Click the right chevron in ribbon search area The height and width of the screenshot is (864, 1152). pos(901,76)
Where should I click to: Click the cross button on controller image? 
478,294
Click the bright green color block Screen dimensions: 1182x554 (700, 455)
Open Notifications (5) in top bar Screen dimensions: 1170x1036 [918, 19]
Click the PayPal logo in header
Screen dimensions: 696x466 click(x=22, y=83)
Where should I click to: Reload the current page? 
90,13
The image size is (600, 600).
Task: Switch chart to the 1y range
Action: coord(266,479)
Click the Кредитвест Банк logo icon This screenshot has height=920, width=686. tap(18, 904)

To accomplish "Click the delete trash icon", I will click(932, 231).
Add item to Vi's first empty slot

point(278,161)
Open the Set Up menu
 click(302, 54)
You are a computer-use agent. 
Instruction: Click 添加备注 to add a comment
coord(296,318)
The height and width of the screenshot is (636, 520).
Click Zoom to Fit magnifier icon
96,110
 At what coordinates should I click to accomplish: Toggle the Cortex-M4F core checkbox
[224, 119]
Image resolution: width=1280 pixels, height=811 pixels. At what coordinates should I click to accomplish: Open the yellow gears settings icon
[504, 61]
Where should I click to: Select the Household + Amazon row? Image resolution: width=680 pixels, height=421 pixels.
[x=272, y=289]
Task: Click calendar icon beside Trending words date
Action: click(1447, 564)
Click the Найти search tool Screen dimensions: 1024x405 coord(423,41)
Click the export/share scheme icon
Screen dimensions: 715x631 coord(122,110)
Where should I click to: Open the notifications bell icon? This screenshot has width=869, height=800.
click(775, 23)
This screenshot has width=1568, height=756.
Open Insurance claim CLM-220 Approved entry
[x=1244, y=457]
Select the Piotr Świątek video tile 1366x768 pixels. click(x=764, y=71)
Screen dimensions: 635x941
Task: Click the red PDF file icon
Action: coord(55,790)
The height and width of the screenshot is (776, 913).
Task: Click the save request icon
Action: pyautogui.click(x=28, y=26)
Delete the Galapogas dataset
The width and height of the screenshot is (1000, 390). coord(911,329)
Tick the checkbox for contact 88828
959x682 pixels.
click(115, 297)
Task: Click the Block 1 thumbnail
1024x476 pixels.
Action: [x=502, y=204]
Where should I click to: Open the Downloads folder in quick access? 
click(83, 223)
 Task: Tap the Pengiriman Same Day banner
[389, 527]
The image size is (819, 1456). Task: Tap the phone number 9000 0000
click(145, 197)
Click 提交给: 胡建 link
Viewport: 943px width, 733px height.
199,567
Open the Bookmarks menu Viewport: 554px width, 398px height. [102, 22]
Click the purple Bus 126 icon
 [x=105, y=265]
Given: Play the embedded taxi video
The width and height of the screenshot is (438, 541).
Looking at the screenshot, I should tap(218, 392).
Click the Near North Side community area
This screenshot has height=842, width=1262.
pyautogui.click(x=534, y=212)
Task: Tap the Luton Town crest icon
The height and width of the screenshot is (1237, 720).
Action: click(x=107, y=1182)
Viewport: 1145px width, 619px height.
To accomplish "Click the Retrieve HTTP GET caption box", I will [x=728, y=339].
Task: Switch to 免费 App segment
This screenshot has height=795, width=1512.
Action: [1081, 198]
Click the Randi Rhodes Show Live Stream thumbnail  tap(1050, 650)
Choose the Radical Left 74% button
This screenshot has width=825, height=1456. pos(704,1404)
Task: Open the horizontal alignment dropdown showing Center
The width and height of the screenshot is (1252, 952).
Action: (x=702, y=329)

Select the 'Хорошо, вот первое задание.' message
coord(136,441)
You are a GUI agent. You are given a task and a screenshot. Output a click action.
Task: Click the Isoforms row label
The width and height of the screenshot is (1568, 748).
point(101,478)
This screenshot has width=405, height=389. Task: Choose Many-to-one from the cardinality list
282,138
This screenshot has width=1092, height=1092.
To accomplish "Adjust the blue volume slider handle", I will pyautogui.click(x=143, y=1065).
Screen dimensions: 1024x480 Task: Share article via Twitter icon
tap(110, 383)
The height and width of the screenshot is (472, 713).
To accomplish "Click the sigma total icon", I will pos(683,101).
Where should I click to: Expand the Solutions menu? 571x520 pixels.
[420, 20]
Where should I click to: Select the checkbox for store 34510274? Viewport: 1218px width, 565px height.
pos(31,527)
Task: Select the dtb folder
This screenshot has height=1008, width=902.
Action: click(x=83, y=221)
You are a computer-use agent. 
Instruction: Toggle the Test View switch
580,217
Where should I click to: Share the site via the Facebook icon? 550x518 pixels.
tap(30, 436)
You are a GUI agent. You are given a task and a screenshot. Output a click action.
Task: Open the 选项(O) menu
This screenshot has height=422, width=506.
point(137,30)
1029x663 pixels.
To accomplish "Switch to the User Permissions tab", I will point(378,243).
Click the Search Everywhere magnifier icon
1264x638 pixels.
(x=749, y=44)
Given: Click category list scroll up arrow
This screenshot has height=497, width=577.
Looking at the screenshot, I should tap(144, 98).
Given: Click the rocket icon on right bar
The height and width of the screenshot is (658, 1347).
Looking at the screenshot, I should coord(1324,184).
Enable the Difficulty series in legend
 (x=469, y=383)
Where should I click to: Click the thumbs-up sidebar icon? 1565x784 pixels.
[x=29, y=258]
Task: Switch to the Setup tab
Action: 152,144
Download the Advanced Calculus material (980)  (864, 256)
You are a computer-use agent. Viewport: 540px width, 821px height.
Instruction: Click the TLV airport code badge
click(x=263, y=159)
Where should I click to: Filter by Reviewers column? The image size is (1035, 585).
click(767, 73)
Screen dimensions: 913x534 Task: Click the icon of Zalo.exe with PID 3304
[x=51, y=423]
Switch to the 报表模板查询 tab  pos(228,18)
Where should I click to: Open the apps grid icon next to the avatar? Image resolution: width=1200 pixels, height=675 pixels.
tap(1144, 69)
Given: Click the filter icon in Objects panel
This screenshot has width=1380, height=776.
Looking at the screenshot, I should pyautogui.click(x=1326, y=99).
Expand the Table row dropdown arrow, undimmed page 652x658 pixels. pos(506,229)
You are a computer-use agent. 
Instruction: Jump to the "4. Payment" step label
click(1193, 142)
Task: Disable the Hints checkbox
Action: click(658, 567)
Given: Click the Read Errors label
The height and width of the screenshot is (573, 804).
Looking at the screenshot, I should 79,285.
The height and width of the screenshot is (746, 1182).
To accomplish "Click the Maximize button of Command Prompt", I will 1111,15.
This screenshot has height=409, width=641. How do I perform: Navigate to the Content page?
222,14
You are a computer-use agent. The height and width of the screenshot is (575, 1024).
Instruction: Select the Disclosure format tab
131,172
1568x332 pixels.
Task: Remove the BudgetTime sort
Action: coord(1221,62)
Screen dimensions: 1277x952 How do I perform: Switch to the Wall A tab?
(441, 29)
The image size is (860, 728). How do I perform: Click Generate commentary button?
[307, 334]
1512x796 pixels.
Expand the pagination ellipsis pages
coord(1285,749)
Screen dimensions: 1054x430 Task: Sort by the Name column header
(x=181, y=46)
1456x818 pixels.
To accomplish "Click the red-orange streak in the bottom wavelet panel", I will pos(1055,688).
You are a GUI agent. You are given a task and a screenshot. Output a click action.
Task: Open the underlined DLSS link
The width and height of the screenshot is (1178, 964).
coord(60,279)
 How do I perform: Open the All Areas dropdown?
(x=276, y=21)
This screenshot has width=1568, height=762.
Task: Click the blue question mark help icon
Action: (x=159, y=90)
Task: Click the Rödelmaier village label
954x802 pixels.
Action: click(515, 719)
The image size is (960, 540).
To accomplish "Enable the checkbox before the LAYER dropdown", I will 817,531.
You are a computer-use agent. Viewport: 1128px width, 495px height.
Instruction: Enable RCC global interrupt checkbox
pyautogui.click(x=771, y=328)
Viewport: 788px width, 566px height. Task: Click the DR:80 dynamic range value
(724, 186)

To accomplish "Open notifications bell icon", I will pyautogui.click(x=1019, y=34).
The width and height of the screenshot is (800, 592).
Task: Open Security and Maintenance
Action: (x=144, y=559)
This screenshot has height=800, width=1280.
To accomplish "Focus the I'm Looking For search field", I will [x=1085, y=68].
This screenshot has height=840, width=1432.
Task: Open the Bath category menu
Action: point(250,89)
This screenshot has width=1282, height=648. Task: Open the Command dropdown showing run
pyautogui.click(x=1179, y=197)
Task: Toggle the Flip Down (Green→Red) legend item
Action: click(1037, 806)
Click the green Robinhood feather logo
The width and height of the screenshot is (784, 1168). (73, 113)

────────

Starting at the line that contains "Task: Switch to 免费 App segment" and ending after the line that contains "tap(30, 436)", reproduce that part of the data with "Isoforms" swapped for "Transcripts" and nothing else altered.

OUTPUT FOR THIS EXERCISE >>
Task: Switch to 免费 App segment
This screenshot has height=795, width=1512.
Action: [1081, 198]
Click the Randi Rhodes Show Live Stream thumbnail  tap(1050, 650)
Choose the Radical Left 74% button
This screenshot has width=825, height=1456. pos(704,1404)
Task: Open the horizontal alignment dropdown showing Center
The width and height of the screenshot is (1252, 952).
Action: (x=702, y=329)

Select the 'Хорошо, вот первое задание.' message
coord(136,441)
You are a GUI agent. You are given a task and a screenshot. Output a click action.
Task: Click the Transcripts row label
The width and height of the screenshot is (1568, 748).
point(101,478)
This screenshot has width=405, height=389. Task: Choose Many-to-one from the cardinality list
282,138
This screenshot has width=1092, height=1092.
To accomplish "Adjust the blue volume slider handle", I will pyautogui.click(x=143, y=1065).
Screen dimensions: 1024x480 Task: Share article via Twitter icon
tap(110, 383)
The height and width of the screenshot is (472, 713).
To accomplish "Click the sigma total icon", I will pos(683,101).
Where should I click to: Expand the Solutions menu? 571x520 pixels.
[420, 20]
Where should I click to: Select the checkbox for store 34510274? Viewport: 1218px width, 565px height.
pos(31,527)
Task: Select the dtb folder
This screenshot has height=1008, width=902.
Action: click(x=83, y=221)
You are a computer-use agent. 
Instruction: Toggle the Test View switch
580,217
Where should I click to: Share the site via the Facebook icon? 550x518 pixels.
tap(30, 436)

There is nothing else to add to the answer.